L’année 2022 a été marquée par une série de drames dans des structures hospitalières. Le 1er avril, c’est la mort de Mme Astou Sokhna à l’hôpital de Louga qui a suscité l’émotion partout dans le pays. Cette dame d’une trentaine d’années, enceinte de 9 mois, est décédée après avoir demandé en vain une césarienne. Sur les circonstances du décès, les autorités, notamment le ministre de la Santé de l’époque, Abdoulaye Diouf Sarr, avait reconnu que c’était un décès maternel évitable. Avant la sortie du ministre, le directeur de l’hôpital a été limogé. Face au tollé, les autorités ont décidé de faire la lumière et 4 sages-femmes, parmi les 6 citées dans cette affaire, ont été arrêtées et placées sous mandat de dépôt pour non-assistance à personne en danger. Une arrestation dénoncée par leurs collègues, qui avaient décrété le 21 avril, une journée sans soins et organisé des manifestations. Au début du mois de mai, le procès est tenu au Tribunal de grande instance de Louga. Le 11 mai, le Tribunal condamne trois des six sages-femmes arrêtées à six mois de prison avec sursis et les trois autres bénéficient d’une relaxe.

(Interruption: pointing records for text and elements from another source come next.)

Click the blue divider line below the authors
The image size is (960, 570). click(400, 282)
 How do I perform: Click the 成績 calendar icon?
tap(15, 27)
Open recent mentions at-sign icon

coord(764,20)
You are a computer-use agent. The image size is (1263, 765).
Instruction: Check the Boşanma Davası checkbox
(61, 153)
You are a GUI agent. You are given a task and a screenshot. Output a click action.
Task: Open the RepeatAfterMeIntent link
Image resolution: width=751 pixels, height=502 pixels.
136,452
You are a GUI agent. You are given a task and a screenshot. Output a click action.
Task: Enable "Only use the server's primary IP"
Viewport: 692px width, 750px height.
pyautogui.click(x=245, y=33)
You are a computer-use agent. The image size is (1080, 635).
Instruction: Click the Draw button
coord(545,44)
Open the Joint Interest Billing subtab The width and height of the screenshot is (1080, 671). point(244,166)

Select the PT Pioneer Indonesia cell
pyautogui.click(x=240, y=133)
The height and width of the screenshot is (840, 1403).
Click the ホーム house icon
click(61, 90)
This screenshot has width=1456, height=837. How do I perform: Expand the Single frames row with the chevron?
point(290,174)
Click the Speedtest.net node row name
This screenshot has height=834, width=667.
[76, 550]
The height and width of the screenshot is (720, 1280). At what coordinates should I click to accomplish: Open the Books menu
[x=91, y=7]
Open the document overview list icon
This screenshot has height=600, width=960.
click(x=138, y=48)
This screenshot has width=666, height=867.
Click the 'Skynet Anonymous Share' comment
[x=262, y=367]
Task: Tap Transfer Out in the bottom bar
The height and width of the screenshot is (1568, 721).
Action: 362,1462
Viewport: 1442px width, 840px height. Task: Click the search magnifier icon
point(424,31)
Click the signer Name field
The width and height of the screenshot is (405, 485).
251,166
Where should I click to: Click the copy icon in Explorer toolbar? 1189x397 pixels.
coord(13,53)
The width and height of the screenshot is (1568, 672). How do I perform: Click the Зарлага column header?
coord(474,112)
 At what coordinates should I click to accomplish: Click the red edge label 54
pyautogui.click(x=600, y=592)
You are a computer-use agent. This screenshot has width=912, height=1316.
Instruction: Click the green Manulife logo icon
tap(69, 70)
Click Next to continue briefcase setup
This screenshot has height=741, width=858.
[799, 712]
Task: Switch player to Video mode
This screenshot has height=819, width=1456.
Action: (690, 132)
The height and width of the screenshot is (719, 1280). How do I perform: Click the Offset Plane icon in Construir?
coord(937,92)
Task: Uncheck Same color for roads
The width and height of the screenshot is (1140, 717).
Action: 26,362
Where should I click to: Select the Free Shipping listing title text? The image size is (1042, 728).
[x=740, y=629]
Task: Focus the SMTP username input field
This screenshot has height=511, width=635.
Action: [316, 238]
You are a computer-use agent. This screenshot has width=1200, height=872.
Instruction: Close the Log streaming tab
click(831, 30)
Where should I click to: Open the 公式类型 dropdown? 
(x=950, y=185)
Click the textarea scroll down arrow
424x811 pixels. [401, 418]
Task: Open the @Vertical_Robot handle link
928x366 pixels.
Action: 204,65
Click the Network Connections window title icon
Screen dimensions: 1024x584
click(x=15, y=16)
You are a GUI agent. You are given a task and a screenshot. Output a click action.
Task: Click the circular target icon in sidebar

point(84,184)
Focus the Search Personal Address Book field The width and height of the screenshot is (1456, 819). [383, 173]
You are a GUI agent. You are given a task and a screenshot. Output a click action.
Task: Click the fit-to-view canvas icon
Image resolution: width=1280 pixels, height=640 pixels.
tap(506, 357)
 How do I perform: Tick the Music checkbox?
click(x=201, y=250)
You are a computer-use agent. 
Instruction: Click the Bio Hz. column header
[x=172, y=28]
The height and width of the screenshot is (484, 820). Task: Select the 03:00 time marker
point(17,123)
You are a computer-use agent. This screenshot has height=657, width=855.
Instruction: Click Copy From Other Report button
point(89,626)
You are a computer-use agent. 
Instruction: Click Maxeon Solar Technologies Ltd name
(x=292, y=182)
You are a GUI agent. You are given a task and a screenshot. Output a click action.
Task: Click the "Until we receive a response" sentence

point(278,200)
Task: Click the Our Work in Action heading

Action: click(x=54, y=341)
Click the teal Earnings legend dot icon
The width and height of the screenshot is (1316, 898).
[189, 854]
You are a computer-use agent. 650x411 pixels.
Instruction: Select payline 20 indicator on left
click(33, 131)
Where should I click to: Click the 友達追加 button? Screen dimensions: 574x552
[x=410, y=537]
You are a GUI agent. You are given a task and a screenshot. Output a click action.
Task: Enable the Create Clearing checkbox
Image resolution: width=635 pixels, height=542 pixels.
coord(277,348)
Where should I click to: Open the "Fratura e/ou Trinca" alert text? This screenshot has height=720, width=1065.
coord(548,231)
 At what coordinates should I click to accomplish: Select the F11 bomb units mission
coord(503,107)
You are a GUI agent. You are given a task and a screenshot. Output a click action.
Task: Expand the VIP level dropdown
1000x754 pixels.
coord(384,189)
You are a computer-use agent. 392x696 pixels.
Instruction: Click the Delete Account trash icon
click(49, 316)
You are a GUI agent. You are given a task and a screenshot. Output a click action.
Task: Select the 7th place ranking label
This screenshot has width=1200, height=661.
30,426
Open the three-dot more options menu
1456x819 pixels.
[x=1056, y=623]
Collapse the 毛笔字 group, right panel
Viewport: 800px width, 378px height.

Le 25 mai, un autre drame dans une structure sanitaire va plonger à nouveau le pays dans la tourmente. A Tivaouane, 11 bébés sont morts dans un incendie qui a ravagé le service néonatalogie de l’hôpital Mame Abdou Aziz Sy. Après ce drame, le chef de l’Etat avait décrété un deuil national de trois jours et nommé Marie Khémesse Ngom Ndiaye, Directrice générale de la santé publique à cette période, ministre de la Santé et de l’action sociale, en remplacement de Abdoulaye Diouf Sarr, limogé. Le président de la République, Macky Sall, avait ordonné par la même occasion, une mission d’enquête de l’Inspection générale d’Etat (Ige) pour regarder la qualité de l’infrastructure. La machine judiciaire a été aussi enclenchée. Trois travailleurs ont été placés sous mandat de dépôt. Il s’agit de la sage-femme, Awa Diop, de l’aide infirmière, Coumba Mbodji, et Fodé Dione, chef de la division de la maintenance de cet hôpital. Comme ce fut le cas dans l’affaire Astou Sokhna, les blouses blanches se sont mobilisées pour dénoncer ces arrestations. En maintenant la pression par des grèves et manifestations, les syndicats ont réussi à obtenir une liberté provisoire pour leurs collègues.
Dans la nuit du 30 au 31 août, un autre drame va encore secouer le pays. Mamy Doura Diallo et l’enfant qu’elle portait sont décédés au Centre de santé de Kédougou, après une césarienne ratée. Suite à ce drame, 3 personnes ont été arrêtées et placées en garde à vue à la gendarmerie de Kédougou pour «négligence» et «homicide involontaire». Il s’agit du gynécologue, de l’anesthésiste et de l’infirmier. Comme dans les deux précédentes affaires, les agents de santé ont dénoncé la tentative de faire d’eux des boucs émissaires. Ils ont ainsi paralysé pendant des jours, le système sanitaire au niveau régional et même national. Au final, pour jouer la carte de l’apaisement, le juge d’instruction près le Tgi de Kédougou a placé sous contrôle judiciaire les professionnels cités dans cette affaire. Avant, le ministère de la Santé et de l’action sociale, dans son audit, avait disculpé les trois agents. En effet, les services du département dirigé par Marie Khémesse Ngom Ndiaye avaient souligné que «l’exploitation des différents documents» a permis de déceler «la présentation chez la femme, de près de six facteurs de risque susceptibles de compromettre la grossesse et l’accouchement». Une version très différente de celle du procureur, qui avait déclaré qu’une «forte négligence médicale, une incompétence notoire, ainsi qu’un manquement manifeste aux règles élémentaires de la médecine ont été relevés».
Dans toutes ces affaires, on a assisté à l’indignation des organisations de la Société civile et des populations, qui dénoncent la négligence dans les structures de santé. Pendant ce temps, les agents de santé mis au banc des accusés refusent d’être voués aux gémonies alors qu’ils font des sacrifices pour faire leur travail correctement dans des zones reculées et dans des conditions très difficiles.